Forked-tailed Flycatcher
Havell Name
Forked-tailed Flycatcher

Common Name
Forked-tailed Flycatcher

Havell Plate No.
168

Paper Size
39" x 28"

Image Size
18" x 11"

Price
$ 800


 


Ornithological Biography
In the end of June, 1832, I observed one of these birds a few miles below the city of Camden, New Jersey, flying over a meadow in pursuit of insects, after which it alighted on the top of a small detached tree, where I followed it and succeeded in obtaining it. The bird appeared to have lost itself: it was unsuspicious, and paid no attention to me as I approached it. While on the wing, it frequently employed its long tail, when performing sudden turns in following its prey, and when alighted, it vibrated it in the manner of the Sparrow-Hawk. The bird fell to the ground wounded, and uttering a sharp squeak, which it repeated, accompanied with smart clicks of its bill, when I went up to it. It lived only a few minutes, and from it the drawing transferred to the plate was made. This figure corresponds precisely with a skin shewn to me by my friend CHARLES PICKERING, at the Academy of Natural Sciences in Philadelphia, except in the general tint of the plumage his specimen, which he had received from South America, having been much faded.

Many years ago, while residing at Henderson in Kentucky, I had one of these birds brought to me which had been caught by the band, and was nearly putrid when I got it.
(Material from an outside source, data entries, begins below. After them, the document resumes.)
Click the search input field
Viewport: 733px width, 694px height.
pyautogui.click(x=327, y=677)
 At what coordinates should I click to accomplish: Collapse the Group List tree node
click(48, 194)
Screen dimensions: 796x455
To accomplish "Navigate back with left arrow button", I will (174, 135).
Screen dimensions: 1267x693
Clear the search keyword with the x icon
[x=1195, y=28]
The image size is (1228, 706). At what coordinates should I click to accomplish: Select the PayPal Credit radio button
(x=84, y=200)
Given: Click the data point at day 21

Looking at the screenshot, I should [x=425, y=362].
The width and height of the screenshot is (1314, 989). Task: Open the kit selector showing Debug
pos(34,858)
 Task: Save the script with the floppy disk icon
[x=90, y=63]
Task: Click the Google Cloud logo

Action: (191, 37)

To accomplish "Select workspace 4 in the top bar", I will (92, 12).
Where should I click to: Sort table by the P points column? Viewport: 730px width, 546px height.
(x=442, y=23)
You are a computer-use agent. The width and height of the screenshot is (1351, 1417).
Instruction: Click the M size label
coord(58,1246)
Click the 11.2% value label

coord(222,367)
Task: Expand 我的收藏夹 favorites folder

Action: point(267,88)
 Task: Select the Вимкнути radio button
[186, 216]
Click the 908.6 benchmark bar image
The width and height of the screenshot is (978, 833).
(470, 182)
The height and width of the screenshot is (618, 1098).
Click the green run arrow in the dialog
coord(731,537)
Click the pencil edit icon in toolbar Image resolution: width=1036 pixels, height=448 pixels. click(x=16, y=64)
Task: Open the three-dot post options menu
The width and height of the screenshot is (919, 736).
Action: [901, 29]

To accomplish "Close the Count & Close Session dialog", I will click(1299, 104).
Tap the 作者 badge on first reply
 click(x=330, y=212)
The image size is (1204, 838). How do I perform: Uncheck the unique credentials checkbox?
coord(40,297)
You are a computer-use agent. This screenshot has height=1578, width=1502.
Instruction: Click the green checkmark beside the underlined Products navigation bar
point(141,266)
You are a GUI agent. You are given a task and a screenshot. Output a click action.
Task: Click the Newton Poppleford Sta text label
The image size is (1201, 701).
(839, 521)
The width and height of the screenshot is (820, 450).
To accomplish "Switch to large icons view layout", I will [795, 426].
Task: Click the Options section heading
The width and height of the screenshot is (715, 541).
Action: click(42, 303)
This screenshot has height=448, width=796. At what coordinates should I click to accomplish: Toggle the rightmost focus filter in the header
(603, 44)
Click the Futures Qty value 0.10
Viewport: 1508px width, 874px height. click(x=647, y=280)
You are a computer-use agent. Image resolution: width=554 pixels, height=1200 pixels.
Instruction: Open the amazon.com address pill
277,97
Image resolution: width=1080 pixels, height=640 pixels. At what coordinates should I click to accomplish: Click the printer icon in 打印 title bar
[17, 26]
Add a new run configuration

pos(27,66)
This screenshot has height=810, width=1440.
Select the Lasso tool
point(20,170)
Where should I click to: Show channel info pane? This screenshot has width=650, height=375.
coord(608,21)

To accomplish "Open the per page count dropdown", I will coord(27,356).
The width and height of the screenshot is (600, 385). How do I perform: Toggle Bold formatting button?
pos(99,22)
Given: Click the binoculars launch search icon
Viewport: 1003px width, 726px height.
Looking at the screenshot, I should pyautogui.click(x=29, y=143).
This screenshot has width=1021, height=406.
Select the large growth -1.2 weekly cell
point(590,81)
The person who presented it to me had caught it in the Barrens, ten or twelve miles from Henderson, late in October after a succession of white frosts, and had kept it more than a week. While near the city of Natchez, in the state of Mississippi, in August 1822, I saw two others high in the air, twittering in the manner of the King-bird; but they disappeared to the westward, and I was unable to see them again. These four specimens are the only ones I have seen in the United States, where individuals appear only at long intervals, and in far distant districts, as if they had lost themselves. I regret that I am unable to afford any information respecting their habits.

FORK-TAILED FLYCATCHER, Muscicapa Savana, Bonap. Amer. Orn., vol. i. p. 1.

MUSCICAPA SAVANA, Bonap. Syn., p. 6-7. 
FORK-TAILED FLYCATCHER, Muscicapa Savana, Nutt. Man., vol. i. p. 274.

FORKED-TAILED FLYCATCHER, Muscicapa Savana, Aud. Orn. Biog., vol. ii. p. 387.

Tail more than twice the length of the body; tipper part of head and cheeks deep black, the feathers of the crown bright yellow at the base; back ash-grey, rump bluish-black; wings and tail brownish-black, the lateral feathers of the latter with the outer web white for half its length; lower parts white.

Male, 14 1/4, 14.

GORDONIA LASIANTHUS, Willd., Sp. Pl., vol. iii. p. 480. Pursch, Fl. Amer. Sept., vol. ii p. 451.--MONODELPHIA POLYANDRIA, Linn.

This beautiful small tree is met with in Georgia, South Carolina, and Florida, in moist lands near the coast, and never fails to attract the eye by its beautiful blossoms. The twig from which the drawing was made was procured from the garden of Mr. NOISETTE, who liberally afforded me all the aid in his power for embellishing my plates. The leaves are evergreen, lanceolate-oblong, shining and leathery; the flowers white, of the size of the common garden-rose, and placed on long peduncles; the capsules conical and acuminate.